Top of SUPPLIED RECORDS

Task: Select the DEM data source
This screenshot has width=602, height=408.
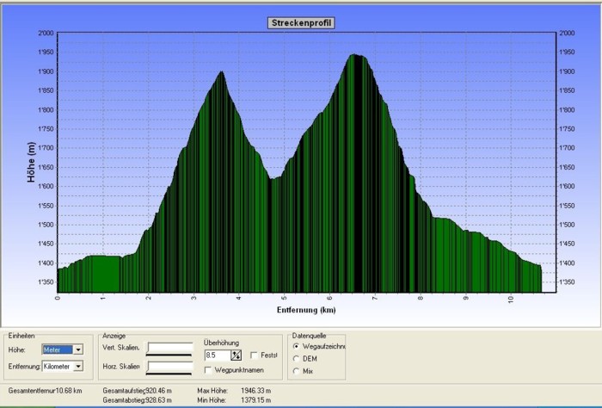Action: point(298,359)
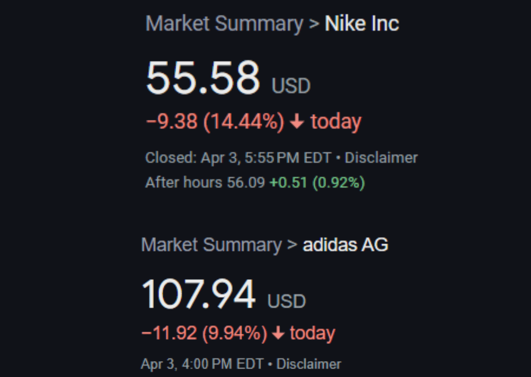The height and width of the screenshot is (377, 531).
Task: Click adidas's −11.92 (9.94%) change figure
Action: coord(204,333)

Bottom of SUPPLIED RECORDS

**TASK TO COMPLETE**
Would you write out each entry word for word and omit the images?

**EXERCISE OUTPUT**
Task: Select the DEM data source
This screenshot has width=602, height=408.
Action: point(298,359)
The height and width of the screenshot is (377, 531).
Task: Click adidas's −11.92 (9.94%) change figure
Action: coord(204,333)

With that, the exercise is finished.